== GIVEN DATA ==
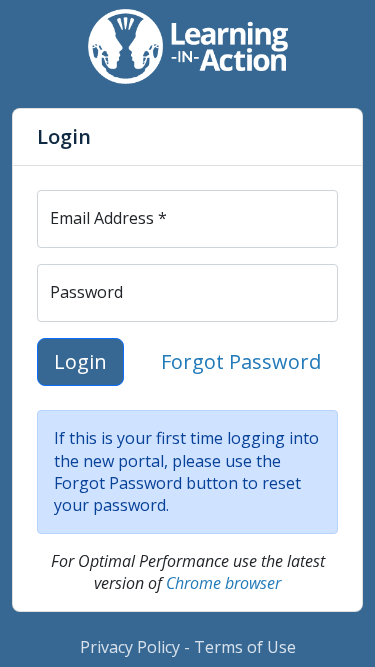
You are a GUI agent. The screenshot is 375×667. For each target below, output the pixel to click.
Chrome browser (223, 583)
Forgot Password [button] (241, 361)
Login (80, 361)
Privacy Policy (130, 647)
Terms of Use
===
== GIVEN DATA ==
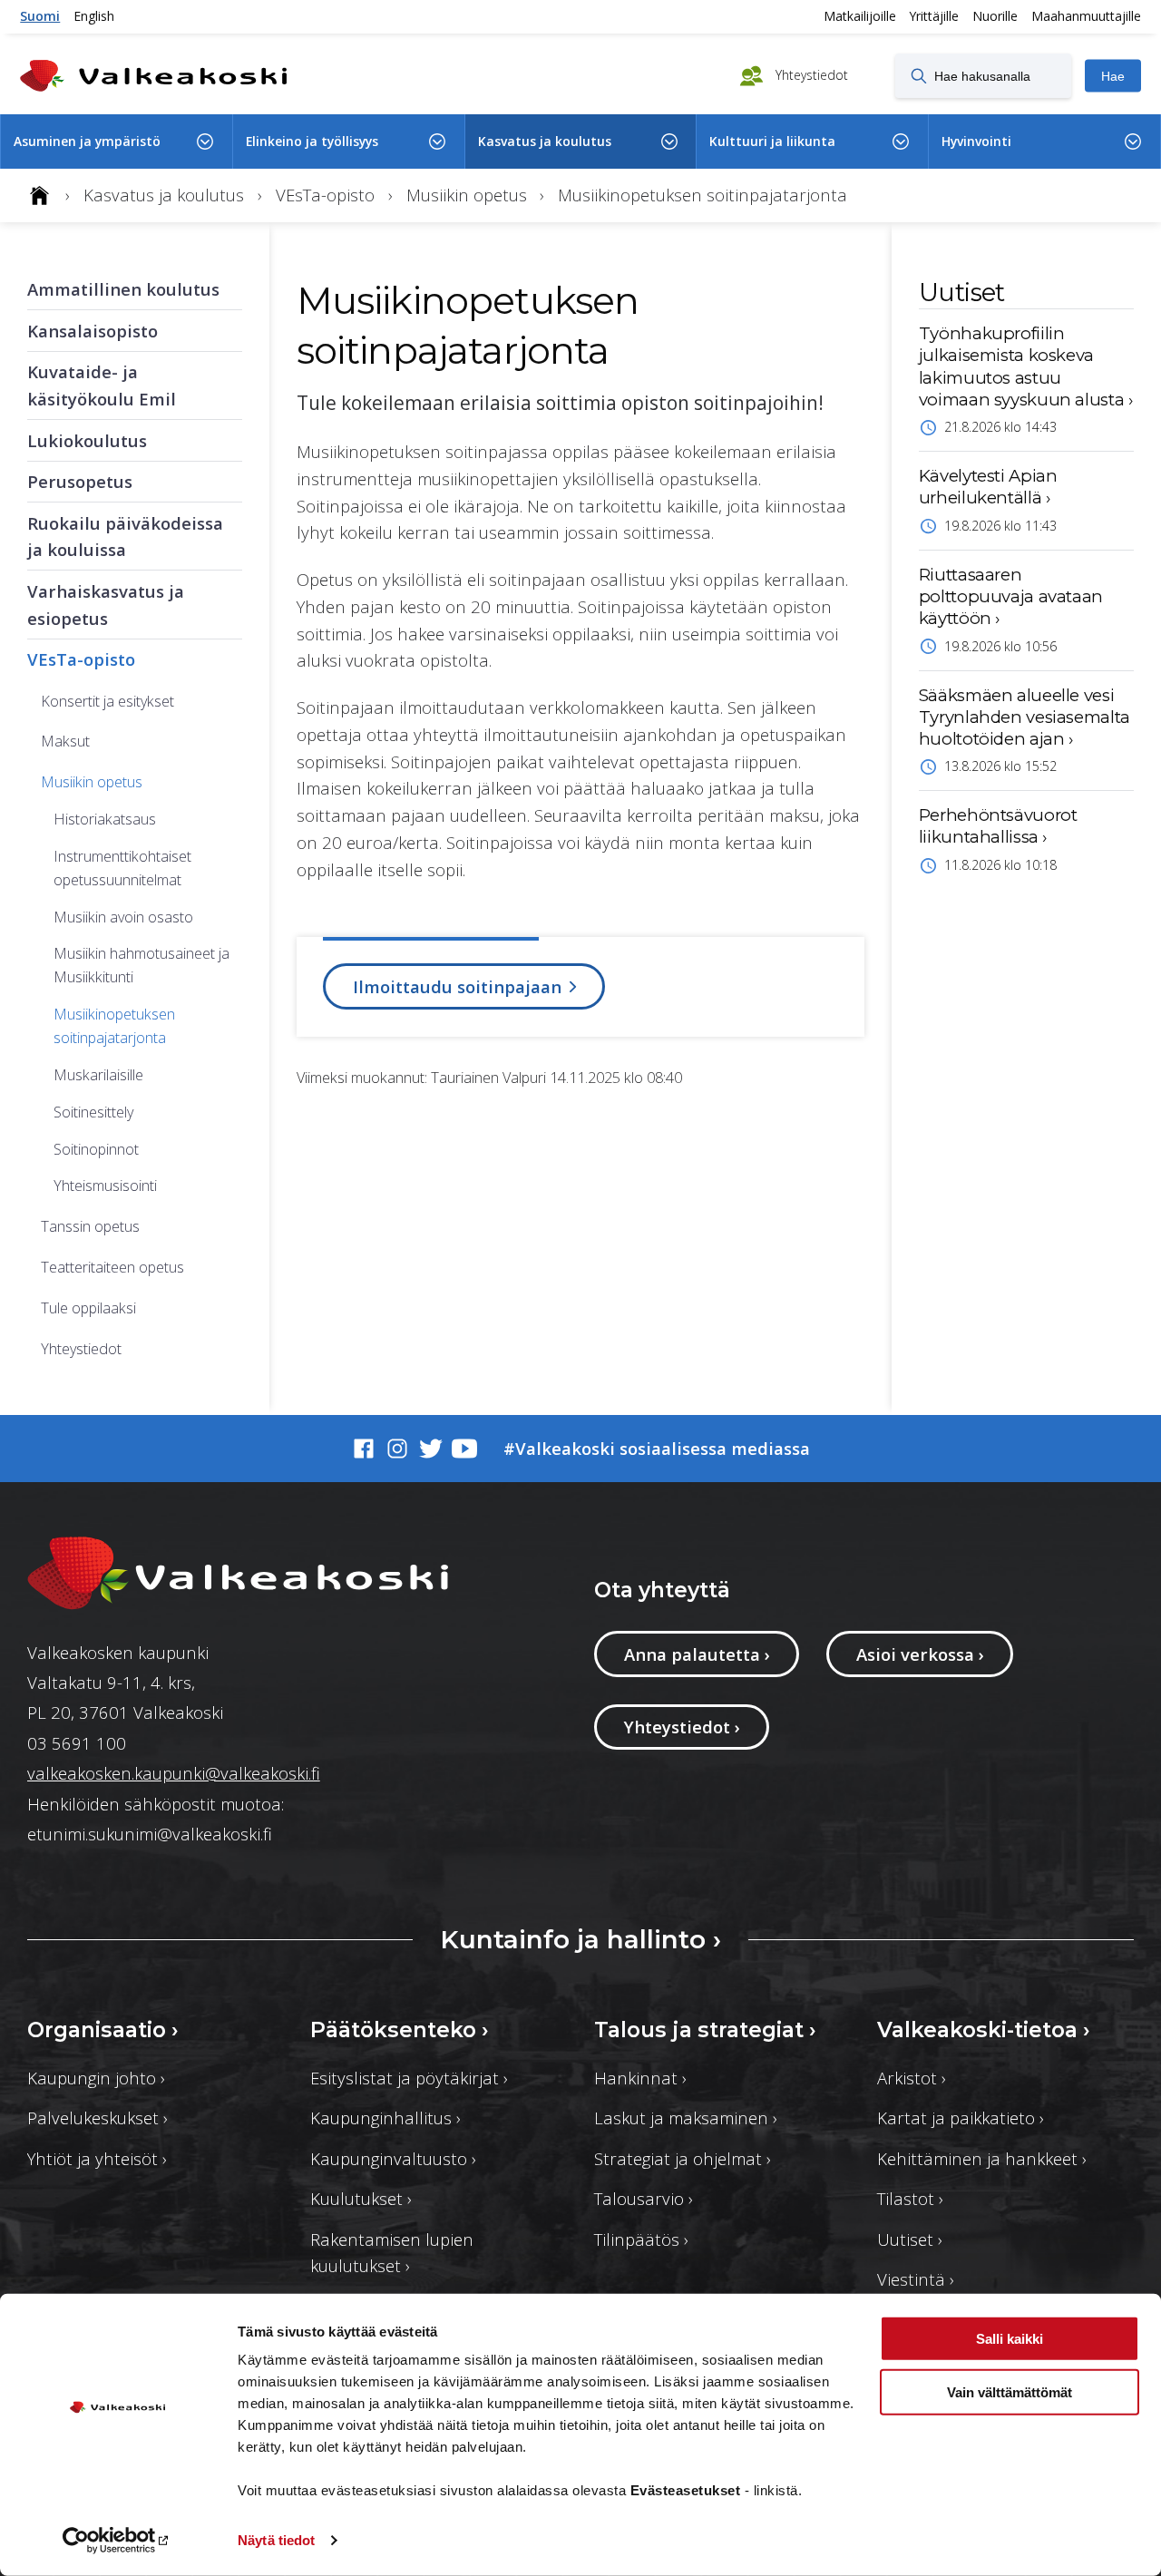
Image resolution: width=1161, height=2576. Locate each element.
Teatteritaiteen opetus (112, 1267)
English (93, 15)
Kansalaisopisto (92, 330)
===
* **EXERCISE GOAL**:
Every line above that holds the word "each" needs to be copied.

* **EXERCISE RESPONSE**:
You are a GUI agent. The screenshot is 375×667. For each target below, output the pixel to click.
Image resolution: width=1161, height=2576. Locate each element.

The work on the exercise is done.